■ GOAL OF THE EXERCISE ■
Return exactly those lines of the material below that fall between the line holding "Open Условное форматирование" and the line holding "You are a computer-use agent. The image", inclusive.

○ ○ ○ ○

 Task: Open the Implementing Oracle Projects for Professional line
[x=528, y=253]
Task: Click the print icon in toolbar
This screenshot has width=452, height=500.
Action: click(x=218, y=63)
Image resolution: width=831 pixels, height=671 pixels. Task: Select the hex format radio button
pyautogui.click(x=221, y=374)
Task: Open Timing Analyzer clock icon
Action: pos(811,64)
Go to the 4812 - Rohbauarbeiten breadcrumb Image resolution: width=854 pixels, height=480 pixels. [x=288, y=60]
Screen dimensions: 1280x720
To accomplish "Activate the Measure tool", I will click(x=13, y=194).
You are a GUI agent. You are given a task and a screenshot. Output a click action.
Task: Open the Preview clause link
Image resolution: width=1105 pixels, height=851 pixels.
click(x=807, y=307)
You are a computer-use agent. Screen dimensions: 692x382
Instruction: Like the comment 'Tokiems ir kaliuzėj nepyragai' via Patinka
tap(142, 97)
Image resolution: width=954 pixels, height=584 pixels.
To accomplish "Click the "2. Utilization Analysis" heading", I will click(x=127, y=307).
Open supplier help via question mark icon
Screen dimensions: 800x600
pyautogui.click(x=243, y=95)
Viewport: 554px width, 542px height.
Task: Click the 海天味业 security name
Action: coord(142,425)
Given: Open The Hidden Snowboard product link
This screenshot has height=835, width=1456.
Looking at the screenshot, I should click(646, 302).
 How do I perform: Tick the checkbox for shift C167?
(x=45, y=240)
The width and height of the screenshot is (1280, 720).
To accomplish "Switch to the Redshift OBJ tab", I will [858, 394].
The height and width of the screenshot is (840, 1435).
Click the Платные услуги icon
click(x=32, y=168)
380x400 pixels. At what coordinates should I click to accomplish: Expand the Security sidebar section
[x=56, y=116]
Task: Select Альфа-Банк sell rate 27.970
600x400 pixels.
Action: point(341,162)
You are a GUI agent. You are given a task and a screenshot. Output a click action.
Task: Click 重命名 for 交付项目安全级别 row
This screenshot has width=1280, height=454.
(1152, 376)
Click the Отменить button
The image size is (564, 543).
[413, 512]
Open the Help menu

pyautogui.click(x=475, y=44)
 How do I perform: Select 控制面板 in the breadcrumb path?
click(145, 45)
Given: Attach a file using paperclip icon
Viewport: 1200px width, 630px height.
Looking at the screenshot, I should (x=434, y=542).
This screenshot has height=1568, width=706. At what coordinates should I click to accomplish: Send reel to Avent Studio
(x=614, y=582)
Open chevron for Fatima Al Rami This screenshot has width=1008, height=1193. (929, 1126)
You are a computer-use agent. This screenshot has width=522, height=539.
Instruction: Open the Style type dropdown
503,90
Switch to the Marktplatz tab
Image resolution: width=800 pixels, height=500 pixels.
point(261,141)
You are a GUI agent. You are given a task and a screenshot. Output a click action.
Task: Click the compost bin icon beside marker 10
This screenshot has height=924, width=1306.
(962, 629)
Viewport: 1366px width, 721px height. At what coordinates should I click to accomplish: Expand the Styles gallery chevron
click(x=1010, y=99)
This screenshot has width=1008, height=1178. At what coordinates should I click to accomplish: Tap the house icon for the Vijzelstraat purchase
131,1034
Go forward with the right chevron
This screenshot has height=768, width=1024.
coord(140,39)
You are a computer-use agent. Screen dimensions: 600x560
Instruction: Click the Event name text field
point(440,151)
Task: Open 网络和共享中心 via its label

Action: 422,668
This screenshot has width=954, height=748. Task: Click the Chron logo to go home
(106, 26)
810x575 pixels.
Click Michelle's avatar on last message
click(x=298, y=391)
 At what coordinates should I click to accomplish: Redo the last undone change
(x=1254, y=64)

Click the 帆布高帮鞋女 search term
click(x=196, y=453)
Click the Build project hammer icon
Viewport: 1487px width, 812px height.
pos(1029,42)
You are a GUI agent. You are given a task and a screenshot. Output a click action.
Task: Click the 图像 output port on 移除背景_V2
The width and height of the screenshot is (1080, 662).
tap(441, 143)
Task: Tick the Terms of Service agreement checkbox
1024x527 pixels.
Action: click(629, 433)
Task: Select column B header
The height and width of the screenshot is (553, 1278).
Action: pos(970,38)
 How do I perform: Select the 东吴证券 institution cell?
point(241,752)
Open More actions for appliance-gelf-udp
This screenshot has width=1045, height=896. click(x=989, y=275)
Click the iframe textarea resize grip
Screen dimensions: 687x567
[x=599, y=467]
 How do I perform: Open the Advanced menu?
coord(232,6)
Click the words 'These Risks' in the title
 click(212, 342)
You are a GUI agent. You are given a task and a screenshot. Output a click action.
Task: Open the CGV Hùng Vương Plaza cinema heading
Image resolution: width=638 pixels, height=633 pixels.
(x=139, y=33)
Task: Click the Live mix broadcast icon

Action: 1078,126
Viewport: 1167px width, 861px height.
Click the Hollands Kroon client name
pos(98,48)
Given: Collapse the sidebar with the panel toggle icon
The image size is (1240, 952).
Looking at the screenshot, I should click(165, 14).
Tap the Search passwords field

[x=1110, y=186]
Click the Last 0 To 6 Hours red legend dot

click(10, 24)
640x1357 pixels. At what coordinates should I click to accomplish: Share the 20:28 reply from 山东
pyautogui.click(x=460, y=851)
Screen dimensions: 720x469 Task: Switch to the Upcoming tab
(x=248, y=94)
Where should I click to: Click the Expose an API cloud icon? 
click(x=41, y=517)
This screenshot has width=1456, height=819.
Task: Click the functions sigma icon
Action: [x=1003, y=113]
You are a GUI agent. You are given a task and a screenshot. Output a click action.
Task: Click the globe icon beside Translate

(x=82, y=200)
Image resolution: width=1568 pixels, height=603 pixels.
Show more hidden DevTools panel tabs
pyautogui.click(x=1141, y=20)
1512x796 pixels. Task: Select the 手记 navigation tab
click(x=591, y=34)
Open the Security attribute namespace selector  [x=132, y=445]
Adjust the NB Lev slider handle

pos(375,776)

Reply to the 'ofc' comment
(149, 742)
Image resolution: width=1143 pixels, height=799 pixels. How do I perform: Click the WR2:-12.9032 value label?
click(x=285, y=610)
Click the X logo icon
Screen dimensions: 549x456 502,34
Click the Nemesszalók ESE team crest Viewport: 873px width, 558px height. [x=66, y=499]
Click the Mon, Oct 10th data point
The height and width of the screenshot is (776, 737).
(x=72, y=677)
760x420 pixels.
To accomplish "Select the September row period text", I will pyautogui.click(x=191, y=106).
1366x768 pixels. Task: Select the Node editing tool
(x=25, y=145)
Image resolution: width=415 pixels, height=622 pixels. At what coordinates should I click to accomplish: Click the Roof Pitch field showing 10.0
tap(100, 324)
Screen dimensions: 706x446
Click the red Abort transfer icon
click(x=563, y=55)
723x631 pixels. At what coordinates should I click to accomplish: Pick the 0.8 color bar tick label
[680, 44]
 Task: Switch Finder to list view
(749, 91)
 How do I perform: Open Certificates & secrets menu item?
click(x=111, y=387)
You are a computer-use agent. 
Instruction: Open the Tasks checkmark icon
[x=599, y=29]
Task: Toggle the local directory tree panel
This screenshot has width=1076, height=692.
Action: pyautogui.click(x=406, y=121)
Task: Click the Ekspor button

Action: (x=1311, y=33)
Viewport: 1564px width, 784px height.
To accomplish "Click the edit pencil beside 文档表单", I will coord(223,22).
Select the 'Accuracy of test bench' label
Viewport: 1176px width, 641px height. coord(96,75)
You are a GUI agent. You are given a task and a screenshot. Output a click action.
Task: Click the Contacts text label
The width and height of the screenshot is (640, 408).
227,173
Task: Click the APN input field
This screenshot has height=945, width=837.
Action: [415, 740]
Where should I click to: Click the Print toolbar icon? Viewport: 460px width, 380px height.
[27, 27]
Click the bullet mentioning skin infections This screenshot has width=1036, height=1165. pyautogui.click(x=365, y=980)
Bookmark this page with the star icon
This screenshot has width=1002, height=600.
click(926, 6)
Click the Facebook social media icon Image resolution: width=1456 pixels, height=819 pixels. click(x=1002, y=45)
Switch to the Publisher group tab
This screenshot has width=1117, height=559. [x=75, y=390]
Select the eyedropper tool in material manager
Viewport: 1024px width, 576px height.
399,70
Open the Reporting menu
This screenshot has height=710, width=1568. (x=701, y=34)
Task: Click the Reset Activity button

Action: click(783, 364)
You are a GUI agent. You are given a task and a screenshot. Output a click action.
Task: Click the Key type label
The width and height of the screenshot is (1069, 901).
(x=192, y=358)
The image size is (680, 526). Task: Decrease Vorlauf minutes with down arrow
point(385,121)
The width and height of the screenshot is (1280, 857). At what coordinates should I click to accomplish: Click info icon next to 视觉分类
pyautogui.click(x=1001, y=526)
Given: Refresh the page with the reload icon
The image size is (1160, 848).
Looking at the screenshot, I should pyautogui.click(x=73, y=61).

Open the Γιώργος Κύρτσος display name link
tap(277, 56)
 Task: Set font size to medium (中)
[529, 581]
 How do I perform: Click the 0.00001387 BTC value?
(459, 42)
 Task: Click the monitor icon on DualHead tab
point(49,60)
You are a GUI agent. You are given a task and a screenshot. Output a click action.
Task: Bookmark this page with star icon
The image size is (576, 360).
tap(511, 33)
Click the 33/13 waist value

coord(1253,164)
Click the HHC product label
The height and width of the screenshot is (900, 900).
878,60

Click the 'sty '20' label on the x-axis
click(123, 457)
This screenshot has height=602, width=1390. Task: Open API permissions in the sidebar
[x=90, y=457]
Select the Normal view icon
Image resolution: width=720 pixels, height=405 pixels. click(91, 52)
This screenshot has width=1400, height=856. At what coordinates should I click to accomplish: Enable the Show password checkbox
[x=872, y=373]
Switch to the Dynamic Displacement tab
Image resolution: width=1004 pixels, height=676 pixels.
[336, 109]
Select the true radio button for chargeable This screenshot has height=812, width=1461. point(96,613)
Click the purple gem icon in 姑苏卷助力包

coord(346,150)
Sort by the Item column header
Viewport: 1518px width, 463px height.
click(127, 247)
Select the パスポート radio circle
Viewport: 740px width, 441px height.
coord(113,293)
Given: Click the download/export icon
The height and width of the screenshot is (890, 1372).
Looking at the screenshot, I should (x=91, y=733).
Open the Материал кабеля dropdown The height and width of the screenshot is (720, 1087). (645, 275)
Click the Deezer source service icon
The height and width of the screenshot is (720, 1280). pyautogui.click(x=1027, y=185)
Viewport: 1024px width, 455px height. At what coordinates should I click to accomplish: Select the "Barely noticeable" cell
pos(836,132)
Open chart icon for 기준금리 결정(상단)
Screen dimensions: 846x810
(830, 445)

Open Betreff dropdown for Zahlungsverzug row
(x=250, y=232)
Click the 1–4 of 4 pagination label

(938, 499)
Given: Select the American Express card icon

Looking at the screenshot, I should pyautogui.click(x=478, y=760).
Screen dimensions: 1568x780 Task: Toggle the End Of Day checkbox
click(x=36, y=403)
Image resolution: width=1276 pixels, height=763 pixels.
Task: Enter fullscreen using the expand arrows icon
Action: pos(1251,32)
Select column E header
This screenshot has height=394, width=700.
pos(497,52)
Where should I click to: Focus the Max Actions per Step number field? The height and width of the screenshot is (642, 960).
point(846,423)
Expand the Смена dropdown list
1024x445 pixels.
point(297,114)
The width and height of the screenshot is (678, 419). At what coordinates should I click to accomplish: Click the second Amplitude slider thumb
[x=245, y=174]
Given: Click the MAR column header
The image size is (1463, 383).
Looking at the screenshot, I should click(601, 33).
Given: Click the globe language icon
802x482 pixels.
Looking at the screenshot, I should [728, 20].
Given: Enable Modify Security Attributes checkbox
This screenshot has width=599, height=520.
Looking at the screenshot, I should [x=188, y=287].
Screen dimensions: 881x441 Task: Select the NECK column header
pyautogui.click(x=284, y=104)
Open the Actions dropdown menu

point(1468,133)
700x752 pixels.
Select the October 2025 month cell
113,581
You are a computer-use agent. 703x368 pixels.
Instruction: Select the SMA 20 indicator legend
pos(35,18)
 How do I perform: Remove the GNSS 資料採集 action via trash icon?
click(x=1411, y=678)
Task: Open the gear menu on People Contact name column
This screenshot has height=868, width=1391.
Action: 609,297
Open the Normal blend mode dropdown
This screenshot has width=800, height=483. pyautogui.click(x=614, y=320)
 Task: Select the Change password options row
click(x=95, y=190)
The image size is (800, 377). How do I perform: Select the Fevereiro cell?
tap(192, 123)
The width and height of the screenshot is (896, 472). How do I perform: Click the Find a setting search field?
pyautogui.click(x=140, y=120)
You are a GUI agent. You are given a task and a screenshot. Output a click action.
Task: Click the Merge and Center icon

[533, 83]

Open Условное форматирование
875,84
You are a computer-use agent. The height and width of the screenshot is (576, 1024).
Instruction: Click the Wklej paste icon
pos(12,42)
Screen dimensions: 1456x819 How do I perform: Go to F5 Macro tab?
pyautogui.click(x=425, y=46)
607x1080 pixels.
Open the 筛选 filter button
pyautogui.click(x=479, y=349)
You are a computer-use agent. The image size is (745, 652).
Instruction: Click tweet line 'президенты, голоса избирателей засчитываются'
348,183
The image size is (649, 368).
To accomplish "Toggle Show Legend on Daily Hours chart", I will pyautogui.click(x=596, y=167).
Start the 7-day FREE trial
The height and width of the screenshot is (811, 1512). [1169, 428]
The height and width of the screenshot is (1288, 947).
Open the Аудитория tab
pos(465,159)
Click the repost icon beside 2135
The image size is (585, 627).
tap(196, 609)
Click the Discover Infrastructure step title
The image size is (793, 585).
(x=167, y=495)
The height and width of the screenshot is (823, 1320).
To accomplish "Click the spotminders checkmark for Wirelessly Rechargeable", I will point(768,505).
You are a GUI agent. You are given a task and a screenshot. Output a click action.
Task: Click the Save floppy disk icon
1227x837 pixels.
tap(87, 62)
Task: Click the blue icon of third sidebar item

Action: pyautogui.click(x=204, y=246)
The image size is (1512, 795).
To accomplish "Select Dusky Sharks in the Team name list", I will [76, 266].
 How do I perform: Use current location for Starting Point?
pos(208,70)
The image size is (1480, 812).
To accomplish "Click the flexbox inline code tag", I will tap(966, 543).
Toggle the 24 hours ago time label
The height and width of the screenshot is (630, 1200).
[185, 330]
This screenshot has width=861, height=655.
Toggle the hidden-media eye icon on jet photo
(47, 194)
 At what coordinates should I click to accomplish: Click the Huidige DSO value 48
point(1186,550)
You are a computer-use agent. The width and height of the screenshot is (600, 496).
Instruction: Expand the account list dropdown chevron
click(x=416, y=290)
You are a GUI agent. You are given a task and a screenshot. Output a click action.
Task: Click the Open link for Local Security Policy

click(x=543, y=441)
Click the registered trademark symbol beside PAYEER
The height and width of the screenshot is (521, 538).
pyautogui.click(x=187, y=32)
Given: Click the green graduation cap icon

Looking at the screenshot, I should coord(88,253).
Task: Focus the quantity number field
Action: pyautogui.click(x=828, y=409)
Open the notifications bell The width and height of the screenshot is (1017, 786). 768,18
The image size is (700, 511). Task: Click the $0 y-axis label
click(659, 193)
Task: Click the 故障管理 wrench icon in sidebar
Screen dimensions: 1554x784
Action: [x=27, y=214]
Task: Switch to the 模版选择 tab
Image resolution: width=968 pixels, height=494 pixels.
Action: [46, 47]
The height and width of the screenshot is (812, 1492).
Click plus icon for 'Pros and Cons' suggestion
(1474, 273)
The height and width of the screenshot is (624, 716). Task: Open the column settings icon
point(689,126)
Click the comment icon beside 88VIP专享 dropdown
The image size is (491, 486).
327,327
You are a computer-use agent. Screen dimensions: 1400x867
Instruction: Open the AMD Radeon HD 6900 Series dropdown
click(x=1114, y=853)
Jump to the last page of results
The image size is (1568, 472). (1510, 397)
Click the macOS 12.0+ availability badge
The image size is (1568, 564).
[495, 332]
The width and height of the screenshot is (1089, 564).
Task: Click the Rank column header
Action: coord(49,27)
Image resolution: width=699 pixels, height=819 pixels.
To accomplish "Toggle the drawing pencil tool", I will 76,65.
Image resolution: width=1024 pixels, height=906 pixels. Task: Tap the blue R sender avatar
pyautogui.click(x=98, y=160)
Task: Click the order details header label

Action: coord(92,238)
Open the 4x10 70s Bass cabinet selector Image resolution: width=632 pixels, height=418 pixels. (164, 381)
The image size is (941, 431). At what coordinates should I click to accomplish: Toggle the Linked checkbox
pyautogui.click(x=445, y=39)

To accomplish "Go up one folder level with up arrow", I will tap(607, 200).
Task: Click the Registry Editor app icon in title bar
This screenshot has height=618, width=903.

○ ○ ○ ○

■ ANSWER BOX ■
Open Условное форматирование
875,84
You are a computer-use agent. The height and width of the screenshot is (576, 1024).
Instruction: Click the Wklej paste icon
pos(12,42)
Screen dimensions: 1456x819 How do I perform: Go to F5 Macro tab?
pyautogui.click(x=425, y=46)
607x1080 pixels.
Open the 筛选 filter button
pyautogui.click(x=479, y=349)
You are a computer-use agent. The image size is (745, 652).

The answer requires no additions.